** Teks Kutipan **
REFORMATANEWS.COM, Jakarta - Politik masih diaggap sebagian masyarakat tabu untuk dibicarakan apalagi dikalangan umat Kristen, karena ada anggapan bahwa politik itu kotor dan penuh intrik dan jegal menjegal. Menurut sebagian umat, bicara politik adalah bicara kekuasaan, di mana kekuasaan biasanya akan membuat orang lupa diri, otoriter dan korup. Telanjang di depan mata bagaimana masyarakat diperhadapkan ketika dalam meraih kekuasaanpun terkadang menghalalkan segala cara.
Tak heran karena adanya pandangan-pandangan inilah yang membuat sebagian besar umat Nasrani masih ragu atau bahkan menjauh dari politik yang dikesankan kotor dan penuh intrik.
Sabam Sirait politisi lengendaris tercatat sebagai sekjen Parkindo terakhir yang menandatangani fusi ke PDI karena kebijakan Orde Baru, pernah menuliskan dalam bukunya bahwa politik itu suci. Kalaupun politik itu terkesan kotor itu lebih pada manusianya saja bukan politiknya.

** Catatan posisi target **

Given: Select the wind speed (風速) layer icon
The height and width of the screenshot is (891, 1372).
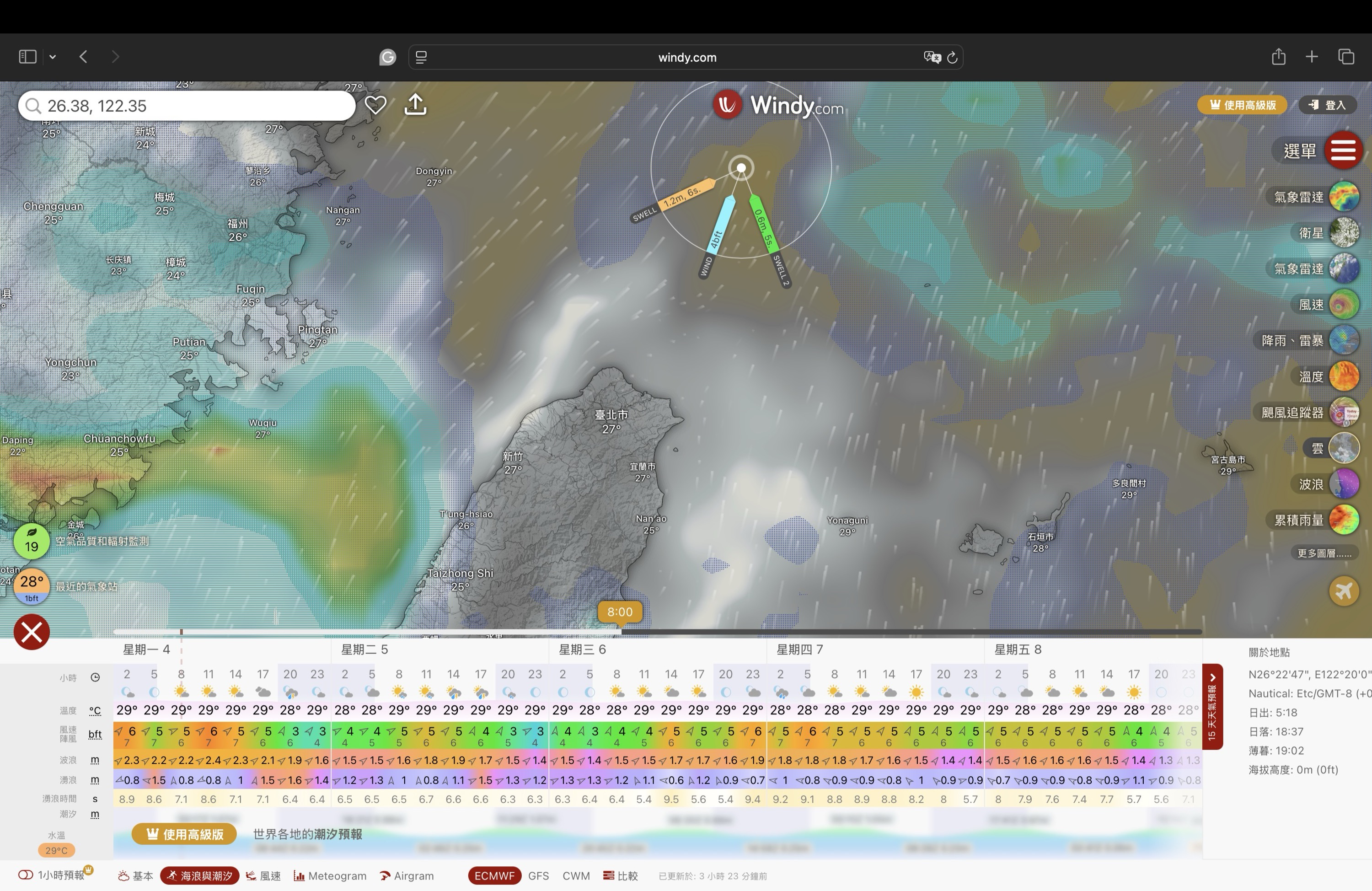Looking at the screenshot, I should coord(1344,305).
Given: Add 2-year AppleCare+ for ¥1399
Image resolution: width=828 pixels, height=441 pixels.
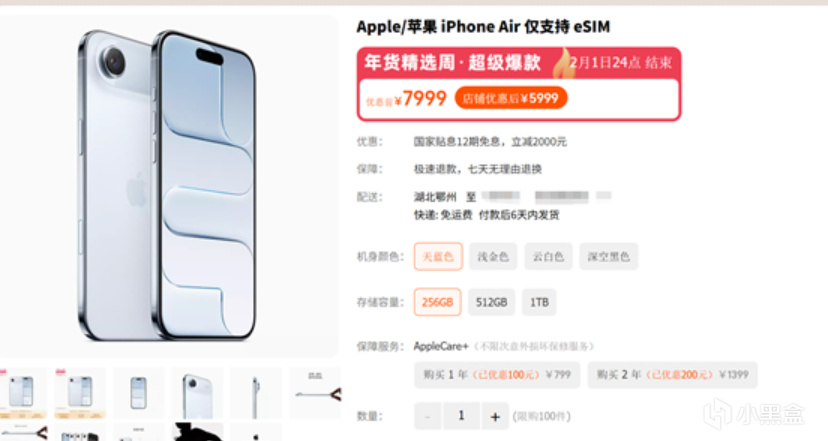Looking at the screenshot, I should point(672,375).
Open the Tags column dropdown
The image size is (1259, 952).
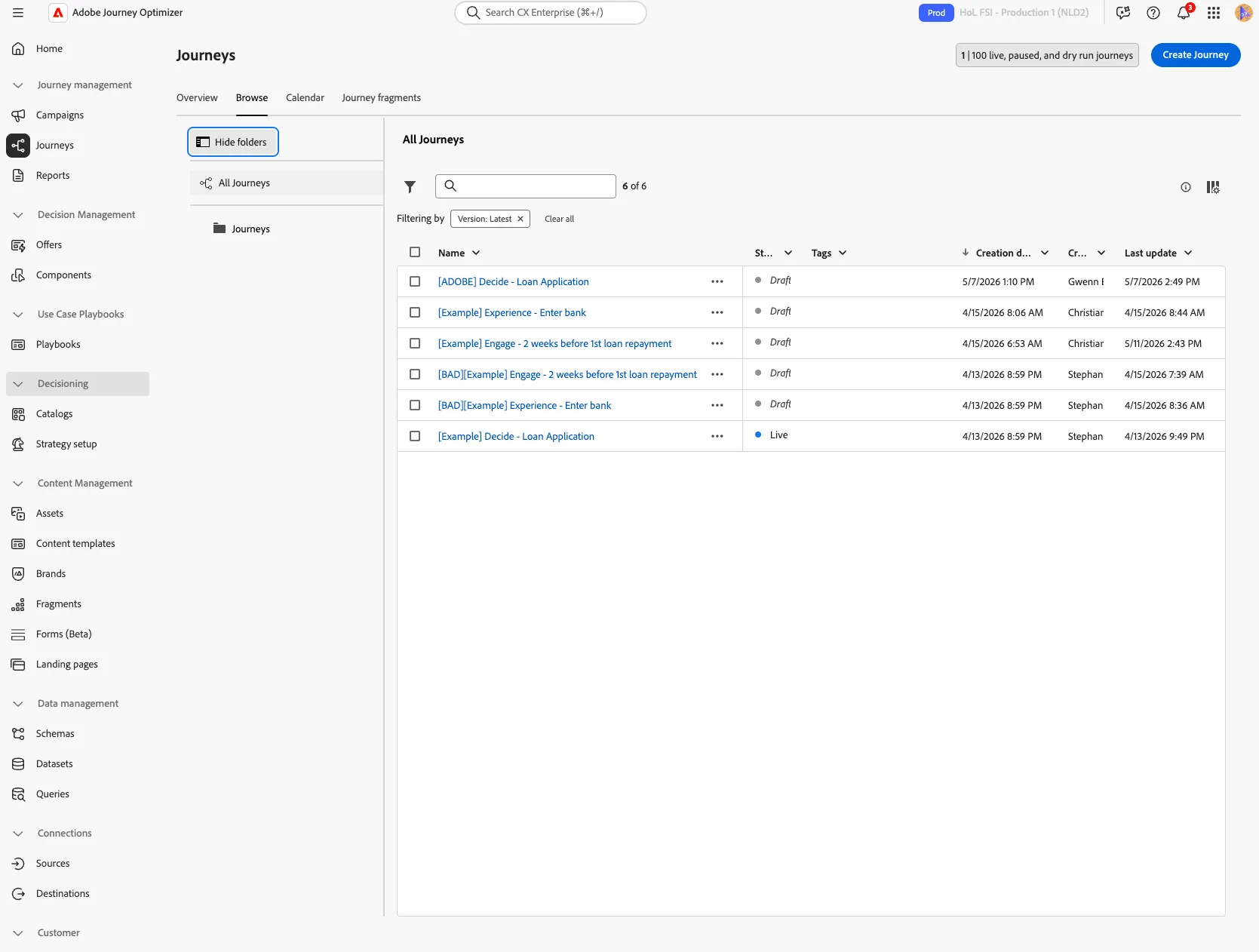coord(843,253)
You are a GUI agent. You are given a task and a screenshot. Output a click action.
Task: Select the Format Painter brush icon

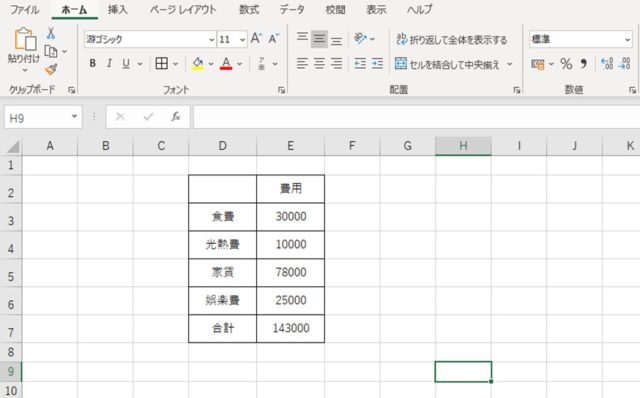point(51,69)
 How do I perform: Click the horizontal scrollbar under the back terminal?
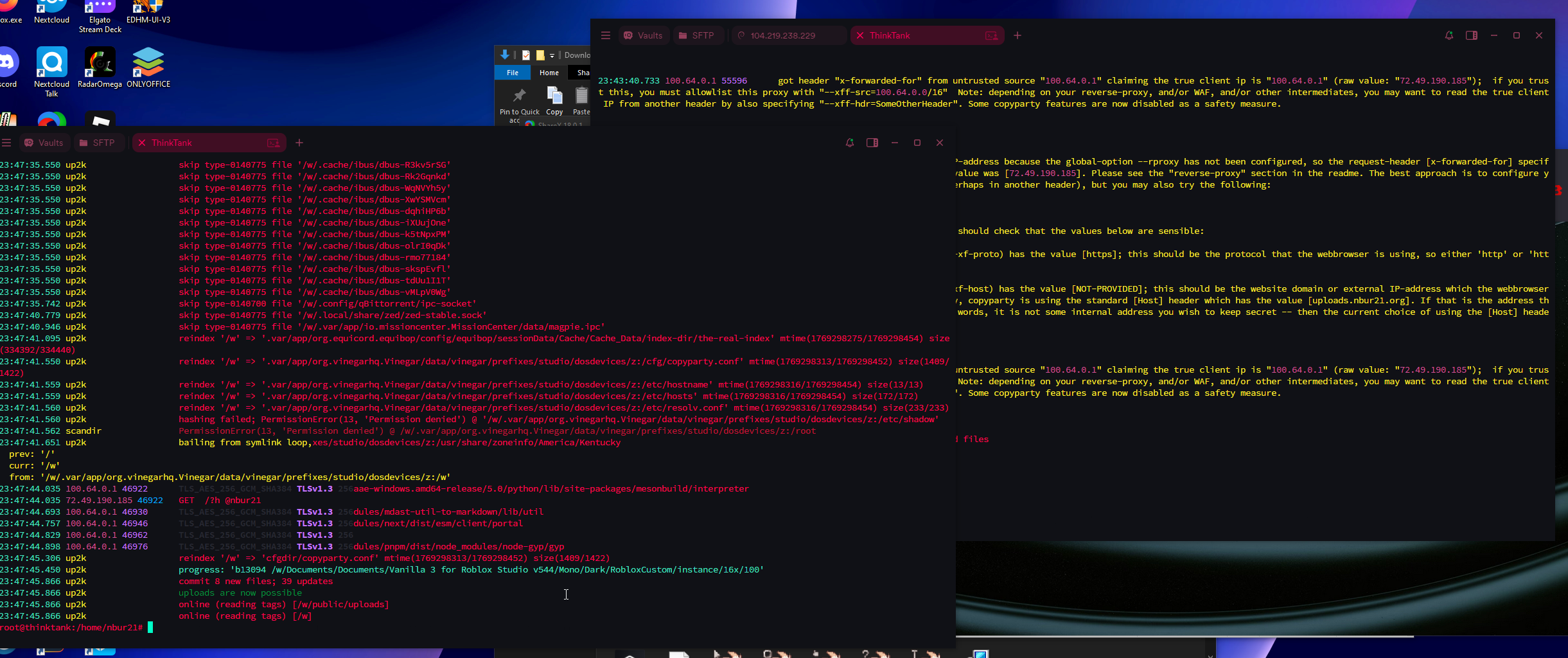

** Isi Tugas **
Salin secara persis bagian teks tentang politik yang diawali kata-kata yang memuat "REFORMATANEWS.COM, Jakarta - Politik" dan diakhiri dengan "dan penuh intrik.". Catatan di atas tidak berkaitan dengan teks tentang politik.

** Jawaban Benar **
REFORMATANEWS.COM, Jakarta - Politik masih diaggap sebagian masyarakat tabu untuk dibicarakan apalagi dikalangan umat Kristen, karena ada anggapan bahwa politik itu kotor dan penuh intrik dan jegal menjegal. Menurut sebagian umat, bicara politik adalah bicara kekuasaan, di mana kekuasaan biasanya akan membuat orang lupa diri, otoriter dan korup. Telanjang di depan mata bagaimana masyarakat diperhadapkan ketika dalam meraih kekuasaanpun terkadang menghalalkan segala cara.
Tak heran karena adanya pandangan-pandangan inilah yang membuat sebagian besar umat Nasrani masih ragu atau bahkan menjauh dari politik yang dikesankan kotor dan penuh intrik.